À la fin des années 1990, le jeune Alan s’enthousiasme pour la construction de cabanes dans le bois et de garages, avec son père. Autour d’eux, les amis de la famille, qui possèdent une quincaillerie, discutent des mérites des panneaux de bois et des différents outils de bricolage. Rien d’étonnant dans ces conditions que ce bon élève s’oriente vers la technologie de l’architecture au cégep. Une fois diplômé, son intérêt à régler des problèmes concrets l’oriente ensuite vers le génie de la construction à l’ÉTS.
Là, l’étudiant découvre la recherche en s’impliquant dans un des clubs. Le but, fabriquer un canot en béton le plus léger possible. « En tant que capitaine de mon équipe, j’étais responsable de réaliser le mélange de béton, en introduisant des additifs, comme du latex, pour obtenir une bonne résistance et tension sans avoir trop de poids », raconte l’enseignant. Ses premiers essais jettent les bases de ce qui constitue encore aujourd’hui une grande partie de son travail, autrement dit doser différents matériaux pour résoudre des questions techniques bien précises. D’abord pour faire glisser un canot sur l’eau, puis plus tard pour aider l’environnement, en fabriquant des enrobés de chaussée moins gourmands en bitume et en énergie.
Saisir sa chance
Le choix de ce genre de recherche, il le doit en grande partie à un des professeurs qui a aidé à la formulation du béton pour le club étudiant. Conscient des qualités du jeune homme, ce dernier lui suggère une école française, spécialisée dans l’énergie et les matériaux, pour terminer son diplôme de génie de la construction. Même s’il n’a aucune bourse, Alan Carter saute sur l’occasion d’aller se perfectionner ailleurs. Bien lui en prend, puisqu’à son retour à Montréal il entreprend une maîtrise dans le domaine des matériaux bitumineux alors en plein essor.

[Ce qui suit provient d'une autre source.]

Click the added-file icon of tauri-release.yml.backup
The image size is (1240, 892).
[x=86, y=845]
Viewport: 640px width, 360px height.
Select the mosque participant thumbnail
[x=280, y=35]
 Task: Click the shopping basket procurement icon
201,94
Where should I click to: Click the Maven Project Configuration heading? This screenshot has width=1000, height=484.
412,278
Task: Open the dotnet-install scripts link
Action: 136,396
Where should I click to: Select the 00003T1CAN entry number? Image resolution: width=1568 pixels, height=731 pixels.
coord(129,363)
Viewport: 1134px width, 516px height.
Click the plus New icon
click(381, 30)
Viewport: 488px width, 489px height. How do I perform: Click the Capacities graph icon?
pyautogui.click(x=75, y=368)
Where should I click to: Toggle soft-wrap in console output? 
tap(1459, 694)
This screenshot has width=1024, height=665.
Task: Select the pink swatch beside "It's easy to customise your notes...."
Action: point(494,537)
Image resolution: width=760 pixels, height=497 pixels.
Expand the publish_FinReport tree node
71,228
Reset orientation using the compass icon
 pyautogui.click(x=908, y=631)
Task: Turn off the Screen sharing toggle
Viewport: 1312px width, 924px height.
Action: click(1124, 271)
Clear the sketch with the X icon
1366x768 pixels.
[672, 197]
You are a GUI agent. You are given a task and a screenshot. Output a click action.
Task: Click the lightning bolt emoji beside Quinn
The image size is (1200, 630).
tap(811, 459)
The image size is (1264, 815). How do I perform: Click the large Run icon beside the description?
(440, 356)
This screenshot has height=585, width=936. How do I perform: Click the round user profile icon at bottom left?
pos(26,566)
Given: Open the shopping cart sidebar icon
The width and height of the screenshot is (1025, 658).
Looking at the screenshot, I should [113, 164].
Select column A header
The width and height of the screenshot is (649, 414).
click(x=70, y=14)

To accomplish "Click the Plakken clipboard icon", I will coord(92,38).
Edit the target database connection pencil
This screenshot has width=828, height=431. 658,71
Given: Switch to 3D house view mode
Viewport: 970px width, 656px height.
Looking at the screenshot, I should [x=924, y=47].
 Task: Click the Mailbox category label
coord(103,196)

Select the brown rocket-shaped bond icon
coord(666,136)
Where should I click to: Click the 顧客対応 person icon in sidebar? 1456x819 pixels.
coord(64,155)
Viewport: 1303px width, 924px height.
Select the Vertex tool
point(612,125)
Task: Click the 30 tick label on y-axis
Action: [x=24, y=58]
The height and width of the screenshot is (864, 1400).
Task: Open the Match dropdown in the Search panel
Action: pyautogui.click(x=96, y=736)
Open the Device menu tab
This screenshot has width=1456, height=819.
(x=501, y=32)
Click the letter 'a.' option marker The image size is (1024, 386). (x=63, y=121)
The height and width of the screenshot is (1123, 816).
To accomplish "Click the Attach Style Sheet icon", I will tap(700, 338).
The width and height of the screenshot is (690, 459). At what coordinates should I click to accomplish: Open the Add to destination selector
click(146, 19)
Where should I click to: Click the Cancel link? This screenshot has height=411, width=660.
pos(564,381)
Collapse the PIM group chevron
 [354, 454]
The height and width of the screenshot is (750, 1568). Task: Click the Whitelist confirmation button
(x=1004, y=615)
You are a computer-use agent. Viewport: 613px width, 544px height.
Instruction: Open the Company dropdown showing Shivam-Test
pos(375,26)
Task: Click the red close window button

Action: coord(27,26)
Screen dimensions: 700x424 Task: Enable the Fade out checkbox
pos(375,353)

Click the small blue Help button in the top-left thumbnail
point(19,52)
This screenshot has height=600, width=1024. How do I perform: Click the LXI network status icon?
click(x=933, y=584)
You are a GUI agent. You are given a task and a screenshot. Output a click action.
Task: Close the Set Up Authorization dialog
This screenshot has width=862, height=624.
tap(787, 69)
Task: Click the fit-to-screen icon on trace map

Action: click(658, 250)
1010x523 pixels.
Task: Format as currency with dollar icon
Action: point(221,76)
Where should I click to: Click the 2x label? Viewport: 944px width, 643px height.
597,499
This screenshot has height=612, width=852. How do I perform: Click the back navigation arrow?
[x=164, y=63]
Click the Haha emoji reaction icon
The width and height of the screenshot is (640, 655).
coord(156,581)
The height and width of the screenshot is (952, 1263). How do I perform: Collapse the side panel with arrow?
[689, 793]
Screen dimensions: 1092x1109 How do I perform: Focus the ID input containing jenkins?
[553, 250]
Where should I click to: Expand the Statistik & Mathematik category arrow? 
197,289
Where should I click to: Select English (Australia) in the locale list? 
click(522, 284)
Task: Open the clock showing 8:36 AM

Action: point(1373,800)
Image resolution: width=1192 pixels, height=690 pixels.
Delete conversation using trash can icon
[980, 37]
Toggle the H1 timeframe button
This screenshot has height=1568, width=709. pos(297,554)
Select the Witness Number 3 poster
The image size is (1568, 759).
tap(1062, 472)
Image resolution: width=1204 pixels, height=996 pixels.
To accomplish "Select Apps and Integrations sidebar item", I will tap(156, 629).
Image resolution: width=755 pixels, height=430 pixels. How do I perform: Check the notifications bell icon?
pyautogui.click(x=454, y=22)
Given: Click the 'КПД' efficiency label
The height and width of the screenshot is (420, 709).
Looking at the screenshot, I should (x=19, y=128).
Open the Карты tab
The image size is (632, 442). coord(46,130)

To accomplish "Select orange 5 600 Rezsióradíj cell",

C’est alors que l’ÉTS lui fait une offre qu’il ne peut refuser. L’embaucher comme professeur après trois années d’études sur le recyclage des enrobés accomplies à l’Université d’Auburn en Alabama. Sans hésiter, le jeune homme fonce. Il part pour l’université américaine avec sa conjointe et leur bébé de quelques mois. Ce travailleur infatigable, capable de saisir les opportunités lorsqu’elles se présentent, dispose désormais de toutes les cartes en main pour déployer ses ailes dans un domaine qui le passionne.
« Au Québec, on reste encore réfractaire à introduire des matériaux recyclés pour refaire des chaussées car ce n’est pas toujours facile avec notre climat hivernal de trouver un liant qui fonctionne bien à basse température, reconnaît le professeur-chercheur au Département de génie de construction. La plupart des matériaux se contractent quand il fait froid, et les enrobés risquent alors de fendre. » Passionné par ce genre de défi, le codirecteur du Laboratoire sur les chaussées et matériaux bitumineux mène justement quantités de projets de recherche pour réduire notre dépendance au bitume et moins utiliser d’énergie pour réaliser les enrobés.
Trouver d’autres liants en guise de bitume
Au fil du temps, il a ainsi testé la lignine, un biopolymère que l’on retrouve dans le bois, qui remplace avantageusement le dérivé du pétrole traditionnel comme liant pour les revêtements de chaussée. Autres essais réalisés avec succès, ceux utilisant de l’huile de soya, du biodiésel fabriqué à l’ÉTS, ou des sacs en plastique à usage unique, que l’on peine à recycler autrement. À Victoriaville, par exemple, une partie du bitume a été remplacé par ce genre de matériau cet été avec succès.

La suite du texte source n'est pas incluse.